Nur-AI: “Pertanyaan Anda sangat relevan dan manusiawi, Alex. Islam tidak hanya menawarkan kerangka intelektual dan etis, tetapi juga memberikan perhatian besar pada kesejahteraan psikologis dan spiritual pemeluknya. Ajaran dan praktik dalam Islam memang banyak yang bertujuan untuk membantu individu menemukan kedamaian batin (sakinah), ketenangan jiwa, dan menjadi sarana untuk transformasi personal yang mendalam.
Salah satu tema yang sering muncul dalam narasi para pencari spiritual, termasuk mereka yang baru mengenal Islam, adalah penemuan ketenangan setelah mengamalkan ajaran-ajarannya. Di dunia yang seringkali penuh dengan stres dan ketidakpastian, Islam dipandang sebagai sumber stabilitas emosional dan spiritual. Mari kita lihat beberapa ‘alat’ yang Anda maksudkan.”
“Pertama, adalah Salat (sembahyang ritual). Lebih dari sekadar kewajiban formal, shalat lima waktu adalah momen intim seorang hamba dengan Penciptanya. Gerakan-gerakan shalat yang teratur—berdiri, rukuk, sujud—memiliki efek menenangkan secara fisik dan psikis. Bacaan ayat-ayat Al-Qur’an di dalamnya, jika dihayati, bisa menjadi sumber perenungan dan ketenangan. Shalat adalah kesempatan untuk ‘melepaskan diri’ sejenak dari kesibukan dunia, mengadukan segala keluh kesah kepada Yang Maha Mendengar, dan mengisi kembali energi spiritual. Ia adalah jeda terstruktur yang membantu memfokuskan kembali pikiran dan hati.”
“Kedua, Dzikir (mengingat Allah). Dzikir bisa berupa ucapan tasbih (Subhanallah), tahmid (Alhamdulillah), takbir (Allahu Akbar), tahlil (Laa ilaaha illallah), istighfar (memohon ampunan), atau doa-doa lainnya. Praktik dzikir, baik setelah shalat maupun di waktu-waktu luang lainnya, berfungsi untuk membersihkan hati, memfokuskan pikiran pada Yang Maha Kuasa, dan mengurangi kegelisahan.

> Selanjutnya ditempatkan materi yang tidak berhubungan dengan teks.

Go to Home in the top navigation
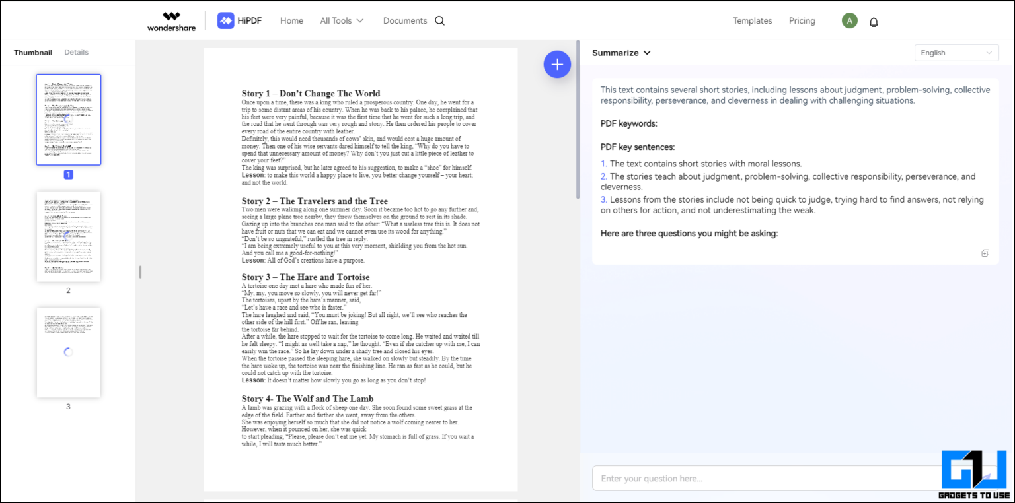Image resolution: width=1015 pixels, height=503 pixels. (291, 20)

Dengan terus mengingat Allah, hati akan merasa terhubung dengan Sumber Kedamaian yang hakiki, sehingga tidak mudah goyah oleh masalah duniawi. Al-Qur’an sendiri menyatakan dalam Surah Ar-Ra’d ayat 28: ‘(yaitu) orang-orang yang beriman dan hati mereka menjadi tenteram dengan mengingat Allah. Ingatlah, hanya dengan mengingati Allah-lah hati menjadi tenteram.’”

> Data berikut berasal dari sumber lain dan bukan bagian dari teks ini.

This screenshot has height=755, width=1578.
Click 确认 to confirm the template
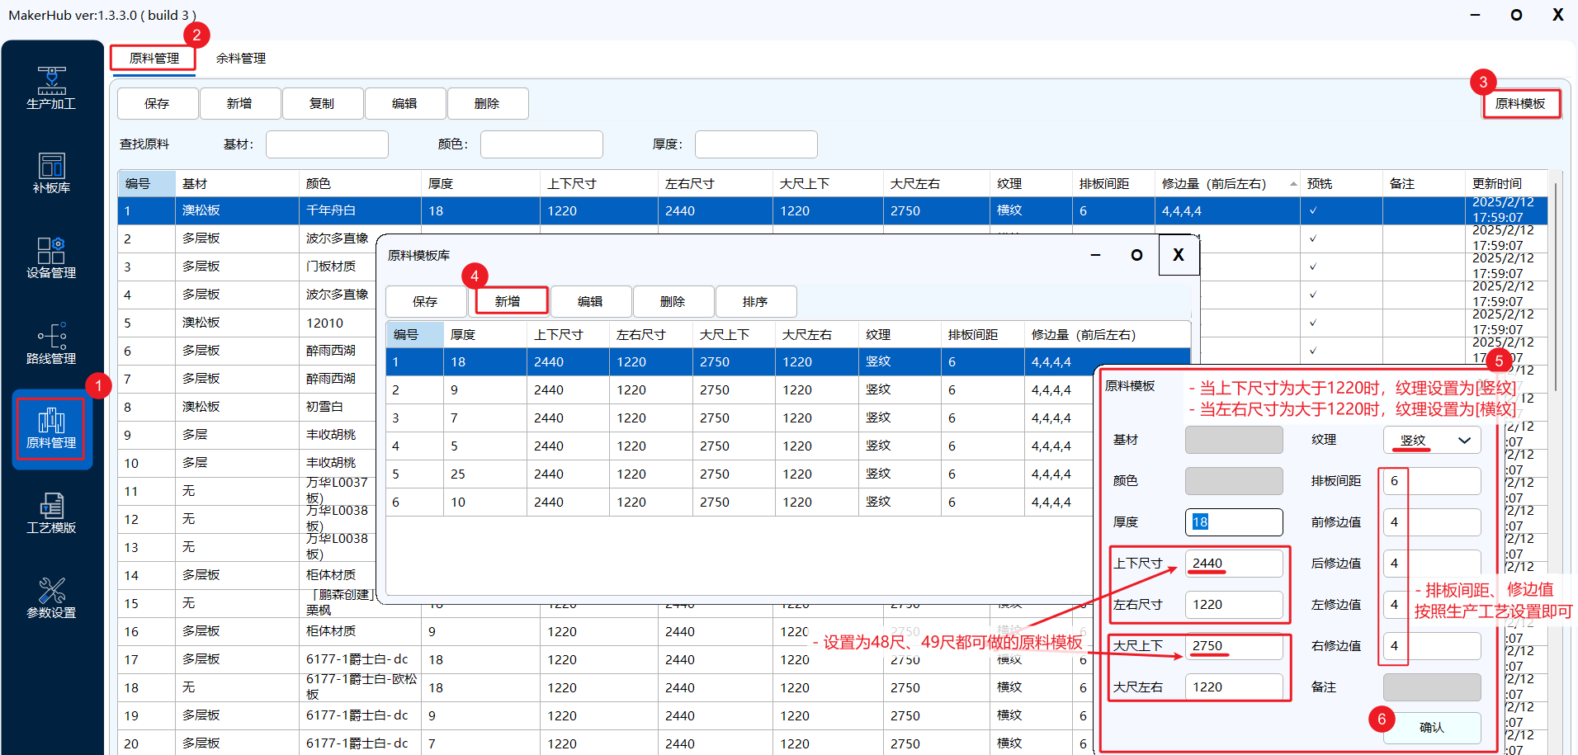point(1431,727)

“Ketiga, Tilawah dan Tadabbur Al-Qur’an (membaca dan merenungkan Al-Qur’an). Selain aspek-aspek keajaibannya yang pernah kita bahas, Al-Qur’an juga disebut sebagai syifa (penyembuh atau obat) bagi apa yang ada di dalam dada (penyakit hati atau jiwa). Membaca Al-Qur’an dengan tartil (perlahan dan benar) serta merenungkan makna ayat-ayatnya bisa memberikan perspektif baru terhadap masalah, menumbuhkan harapan, dan menguatkan jiwa.”